Army of Northern Virginia,
February 24th, 1864.
Resuming the narration of the first day's fight at Gettysburg, I will endeavor as briefly as a due regard for intelligibility will permit, to give to-day some account of the parts borne by the divisions of Major-Generals Heth and Pender, of Lieut.-Gen. A. P. Hill's corps, in that day's engagement. And here it may not be improper to say that I have somewhat inverted the mutual sequence of events in speaking of the operations of Ewell's corps in advance of Gen. Hill's, inasmuch as Heth's division, of the latter corps, first became engaged with the enemy; but as the history of each corps is complete in itself, I hope the reader will pardon the method I have chosen to pursue in the recital.

On the morning of the 30th of June, 1863, Maj.-Gen. Heth, who was then lying at Cashtown, Pa., with his division, ordered Brig.-Gen. Pettigrew to march his brigade to Gettysburg and search the town for supplies, especially shoes. On reaching the suburbs of Gettysburg, however, Gen. P. found the town occupied by a large force of cavalry — supported, it was said, by a considerable body of infantry. Under these circumstances, Gen. P. did not attempt to enter the town, but returned to camp near Cashtown.
· · · · · · ·
Written task: Continue the Gettysburg narrative above from its last sentence, keeping the same voice and level of detail.

Record set:
· · · · · · ·
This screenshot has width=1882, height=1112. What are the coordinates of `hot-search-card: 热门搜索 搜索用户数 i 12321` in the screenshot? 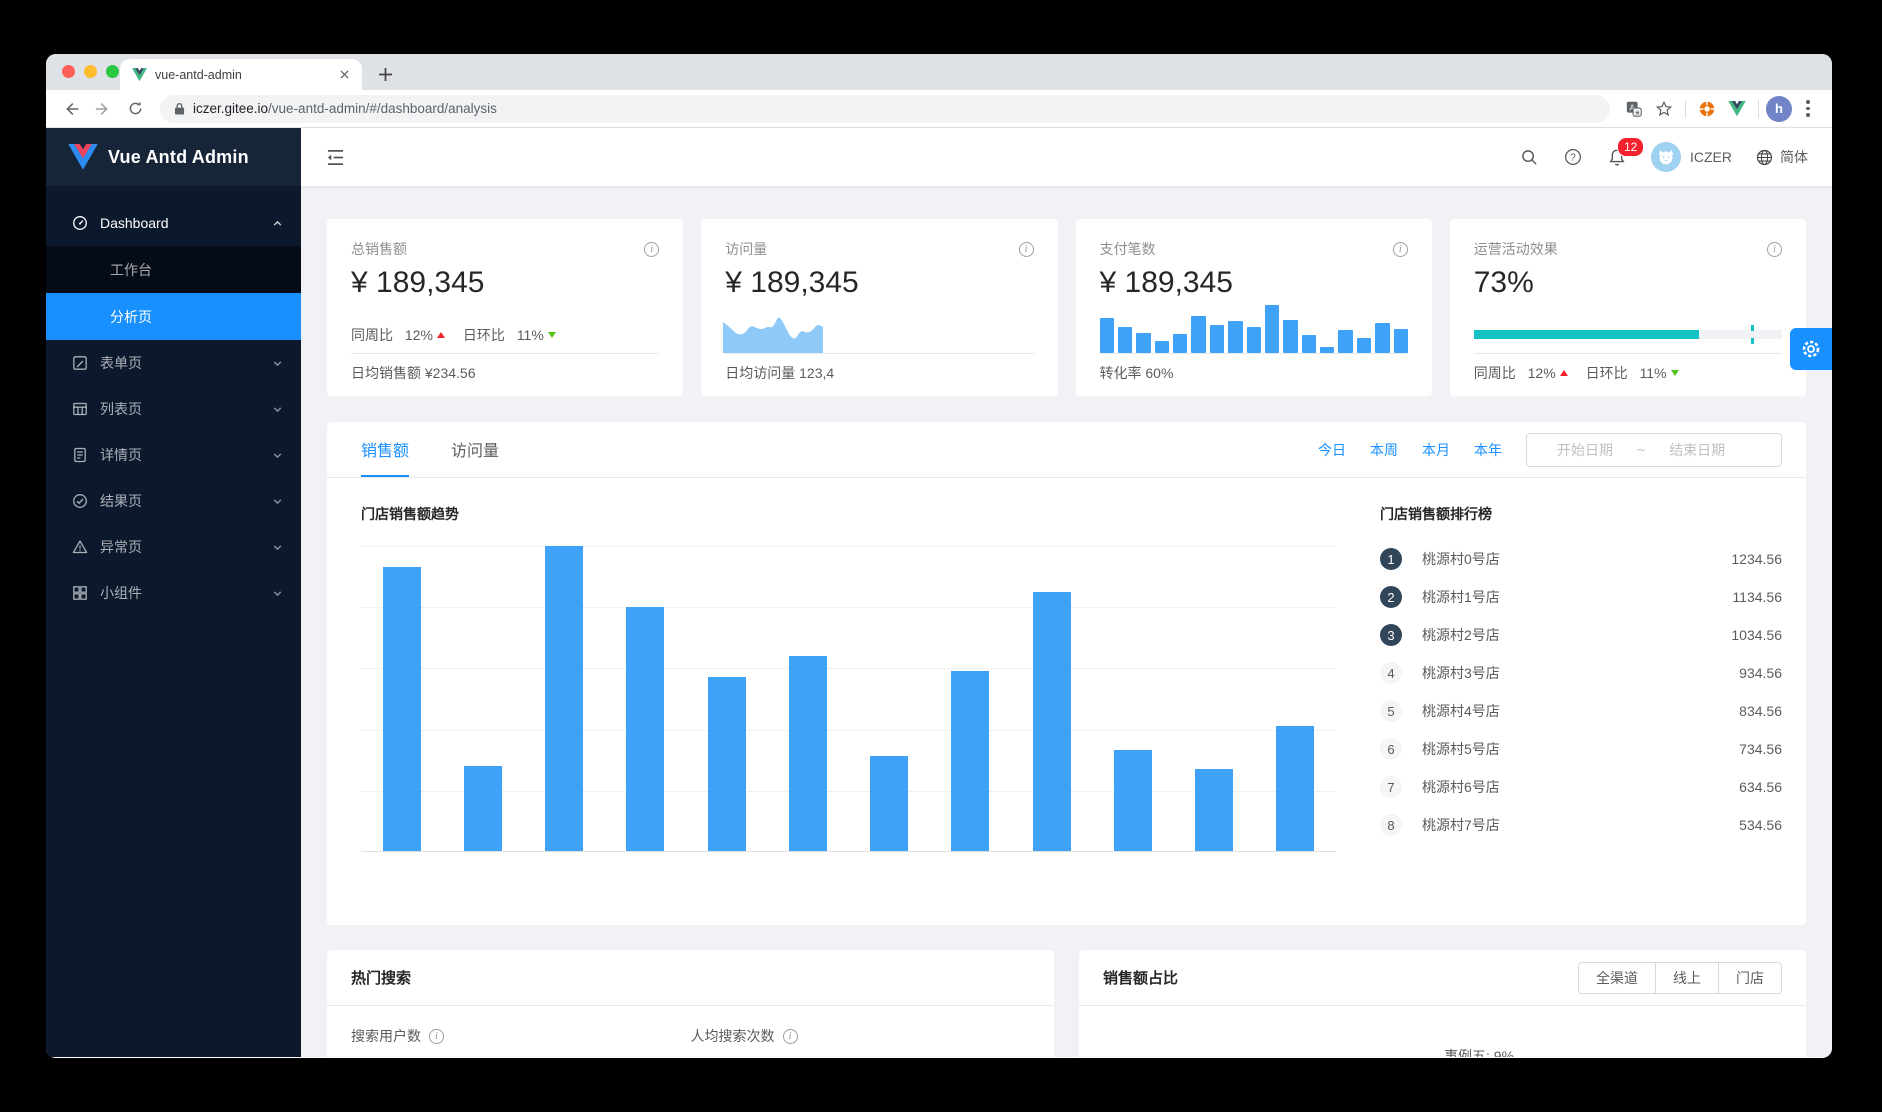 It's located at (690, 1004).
· · · · · · ·
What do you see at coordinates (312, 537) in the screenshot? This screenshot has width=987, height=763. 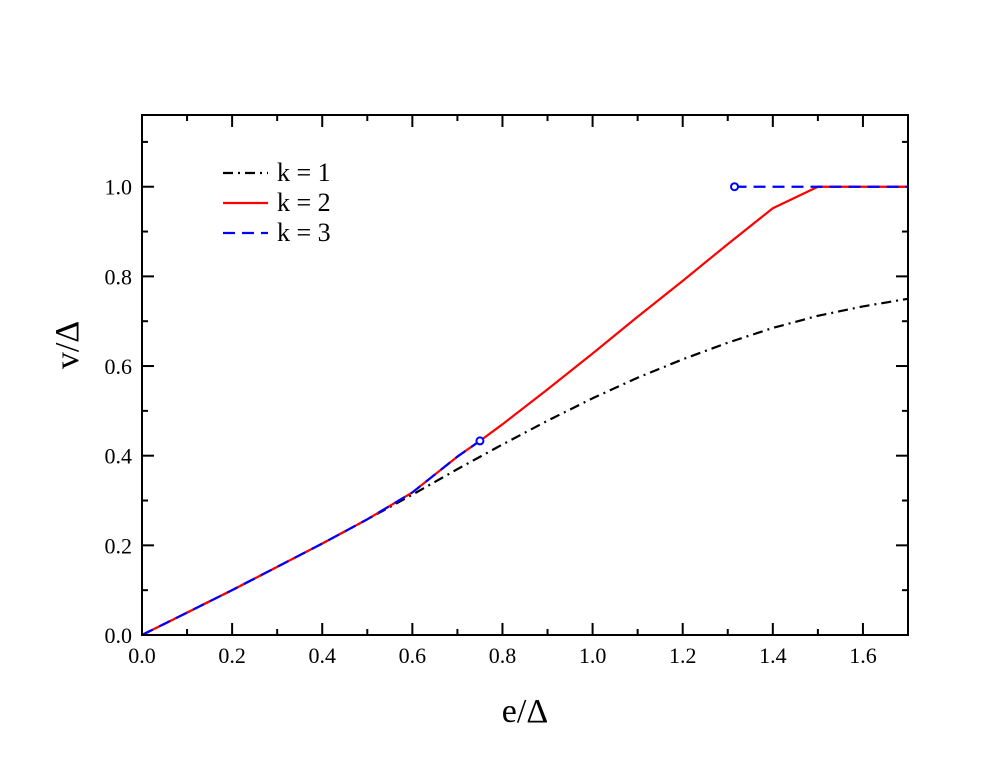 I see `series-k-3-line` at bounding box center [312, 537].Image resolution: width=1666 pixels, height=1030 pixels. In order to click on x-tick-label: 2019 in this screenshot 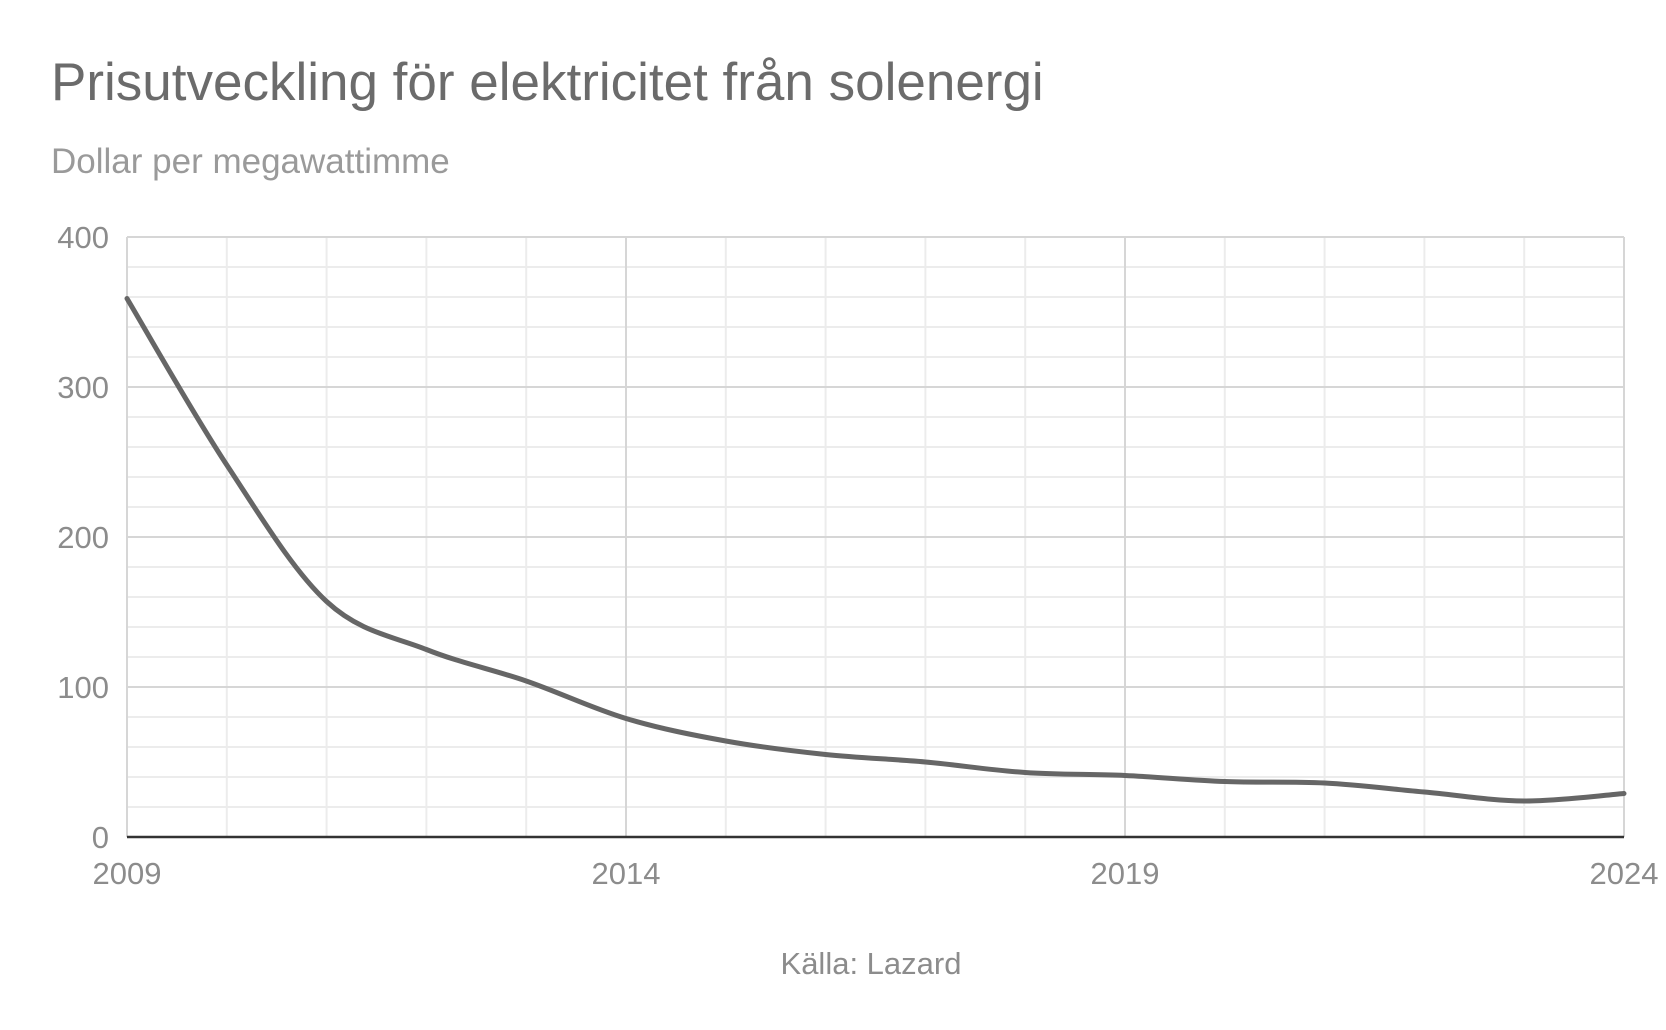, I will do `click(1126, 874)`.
· · · · · · ·
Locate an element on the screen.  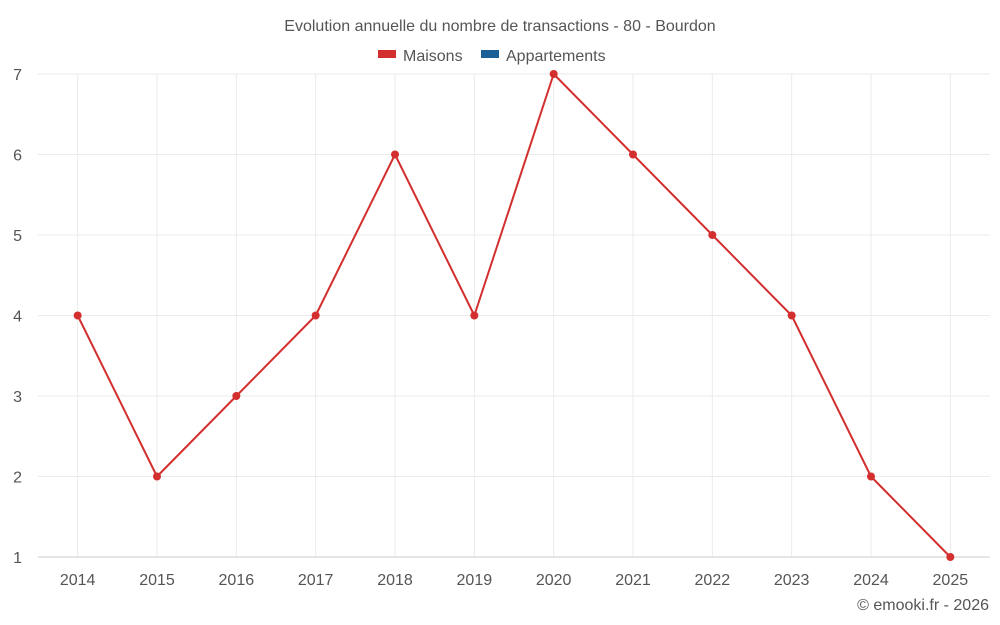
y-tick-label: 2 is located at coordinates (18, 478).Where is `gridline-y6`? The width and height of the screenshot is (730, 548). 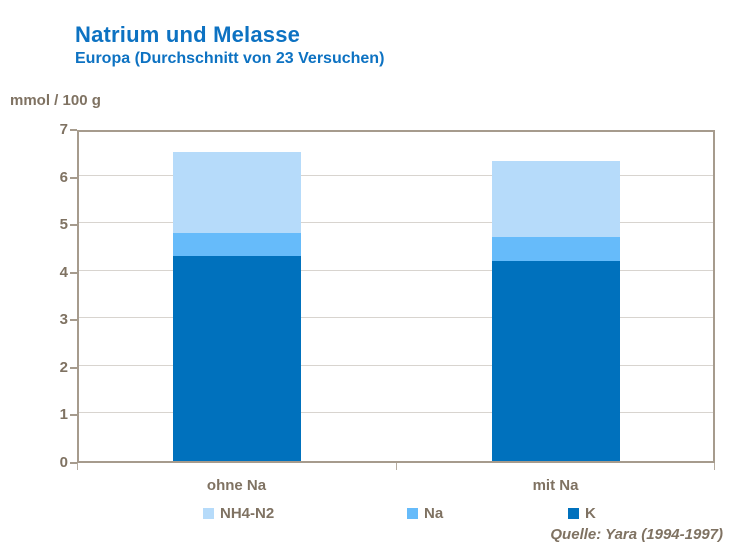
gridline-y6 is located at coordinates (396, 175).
· · · · · · ·
Answer to this task:
On the morning of the 1st of July, Heth's division of infantry, accompanied by Pegram's battalion of artillery, broke up camp near Caslitown, and at 5 A. M. began to move in the direction of Gettysburg by the turn-pike road. As the division neared Gettysburg it became evident that the enemy was in the vicinity of the town in some force, but in what numbers was as yet unknown to the commanding General. When Heth, however, reached the second ridge of hills west of Gettysburg, it became clear that there were infantry, artillery, and cavalry around the town. Braxton's battery, of Fredericksburg, Virginia, (formerly commanded by Maj. C. M. Braxton, of that town, a brave and accomplished officer, and now by Capt. Marye,) was placed in position, and a few shots were fired, scattering the enemy's cavalry videttes and killing Major--General Reynolds, then commanding the Yankee forces at Gettysburg, Meade not having arrived. This, be it remembered, was the opening of the ball. Ewell did not come into action until some time later in the day.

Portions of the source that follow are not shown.